Elle s’appelle Pham Thi Thi. Née en 1932, elle est la fille cadette de Pham Huu Ninh, l’enseignant célèbre qui a fondé et dirigé la fameuse école privée Thang Long, à Hanoï où plusieurs révolutionnaires et intellectuels ont enseigné dont Vo Nguyen Giap, Phan Anh, Hoang Minh Giam, Bui Ky, Xuan Dieu, Dang Thai Mai, Nguyen Cao Luyen, Le Thi Xuyen, Pham Huy Thong, Vo Tuan San… Pham Huu Ninh avait cinq filles dont les prénoms commençaient tous par un T – à l’instar de celui de son épouse Tran Thi Thuan, une beauté de la province de Nam Dinh : Tram, Truc, Thuc, Thuoc, Thi. La plupart d’entre elles ont participé à la résistance anti-française. Mme Thi était une militante intra-muros.

C’est par pur hasard qu’elle est venue travailler à la Voix du Vietnam.

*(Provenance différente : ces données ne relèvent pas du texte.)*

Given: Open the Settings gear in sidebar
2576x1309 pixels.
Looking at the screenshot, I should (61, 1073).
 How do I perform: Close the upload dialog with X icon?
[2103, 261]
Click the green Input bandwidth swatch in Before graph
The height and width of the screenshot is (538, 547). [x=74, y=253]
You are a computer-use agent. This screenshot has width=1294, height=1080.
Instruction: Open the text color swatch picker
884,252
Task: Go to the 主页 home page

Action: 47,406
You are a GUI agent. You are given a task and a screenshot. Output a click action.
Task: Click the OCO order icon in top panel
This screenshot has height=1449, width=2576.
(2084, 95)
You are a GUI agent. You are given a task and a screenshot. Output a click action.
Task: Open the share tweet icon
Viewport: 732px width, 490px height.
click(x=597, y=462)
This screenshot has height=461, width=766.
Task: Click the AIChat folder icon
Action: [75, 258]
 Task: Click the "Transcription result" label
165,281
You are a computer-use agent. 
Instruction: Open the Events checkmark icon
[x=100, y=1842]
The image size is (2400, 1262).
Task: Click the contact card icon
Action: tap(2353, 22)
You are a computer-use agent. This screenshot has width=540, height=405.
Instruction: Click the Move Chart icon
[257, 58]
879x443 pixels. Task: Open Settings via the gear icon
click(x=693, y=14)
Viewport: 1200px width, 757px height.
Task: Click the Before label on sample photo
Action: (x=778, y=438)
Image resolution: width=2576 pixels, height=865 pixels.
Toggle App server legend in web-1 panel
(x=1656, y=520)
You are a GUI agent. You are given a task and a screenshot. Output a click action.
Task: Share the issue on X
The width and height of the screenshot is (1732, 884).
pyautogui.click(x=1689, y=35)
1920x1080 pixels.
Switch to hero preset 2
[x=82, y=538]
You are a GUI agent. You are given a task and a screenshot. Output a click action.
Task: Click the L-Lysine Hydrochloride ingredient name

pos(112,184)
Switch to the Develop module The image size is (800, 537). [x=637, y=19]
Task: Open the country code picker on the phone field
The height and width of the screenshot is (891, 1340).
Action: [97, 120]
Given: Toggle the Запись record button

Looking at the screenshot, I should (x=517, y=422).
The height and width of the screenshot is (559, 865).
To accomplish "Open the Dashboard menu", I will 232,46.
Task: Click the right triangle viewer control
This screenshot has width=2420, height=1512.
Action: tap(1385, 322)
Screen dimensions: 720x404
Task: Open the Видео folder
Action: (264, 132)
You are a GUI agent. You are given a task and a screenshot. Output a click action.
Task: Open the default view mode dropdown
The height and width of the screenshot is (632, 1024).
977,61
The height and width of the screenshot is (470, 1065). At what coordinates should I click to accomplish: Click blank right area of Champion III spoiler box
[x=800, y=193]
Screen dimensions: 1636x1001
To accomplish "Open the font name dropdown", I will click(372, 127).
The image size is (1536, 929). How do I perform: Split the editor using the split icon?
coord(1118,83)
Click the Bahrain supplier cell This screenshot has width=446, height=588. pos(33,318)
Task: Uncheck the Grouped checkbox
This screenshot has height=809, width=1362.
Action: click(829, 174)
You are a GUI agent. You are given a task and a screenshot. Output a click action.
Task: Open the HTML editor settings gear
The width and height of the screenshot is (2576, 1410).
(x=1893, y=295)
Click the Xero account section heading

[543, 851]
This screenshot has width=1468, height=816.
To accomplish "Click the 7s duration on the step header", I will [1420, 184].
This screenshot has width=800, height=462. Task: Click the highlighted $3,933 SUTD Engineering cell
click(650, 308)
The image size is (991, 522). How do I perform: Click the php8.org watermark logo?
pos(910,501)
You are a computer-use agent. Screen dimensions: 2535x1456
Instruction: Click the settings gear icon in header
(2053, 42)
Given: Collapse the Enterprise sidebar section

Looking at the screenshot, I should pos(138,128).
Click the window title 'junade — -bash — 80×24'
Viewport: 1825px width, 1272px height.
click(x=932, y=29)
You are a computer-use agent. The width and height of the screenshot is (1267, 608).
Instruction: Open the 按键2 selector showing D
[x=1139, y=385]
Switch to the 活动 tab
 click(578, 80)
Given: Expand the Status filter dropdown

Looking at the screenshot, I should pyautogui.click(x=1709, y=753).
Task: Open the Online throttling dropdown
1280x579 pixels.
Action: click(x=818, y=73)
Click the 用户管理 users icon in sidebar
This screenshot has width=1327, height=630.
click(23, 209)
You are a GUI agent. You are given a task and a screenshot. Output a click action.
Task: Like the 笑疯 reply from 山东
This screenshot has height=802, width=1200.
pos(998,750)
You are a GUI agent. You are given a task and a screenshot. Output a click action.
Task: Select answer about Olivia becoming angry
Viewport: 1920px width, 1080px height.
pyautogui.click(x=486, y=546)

Après la libération de la capitale, Le Quy, qui dirigeait à l’époque les émissions internationales, celle francophone en particulier, l’a rencontrée lors d’une projection de film organisée par les jeunes militants intra-muros. Après discussion, il a appris qu’elle avait étudié au lycée français Albert Sarraut et terminé sa première année à la Faculté de Droit. Il l’a alors invitée à venir travailler pour l’émission en français qui manquait de personnel. Quelques jours après, elle a décidé d’abandonner ses études pour venir travailler à la Voix du Vietnam, au 58 rue Quan Su. Après quelques jours, elle est devenue présentatrice de l’émission francophone alors qu’elle n’avait suivi aucune formation ni passé aucune période d’essai comme c’est de coutume aujourd’hui. Malgré tout et jusqu’à ce jour, elle passe pour avoir été l’une des plus belles voix de cette émission.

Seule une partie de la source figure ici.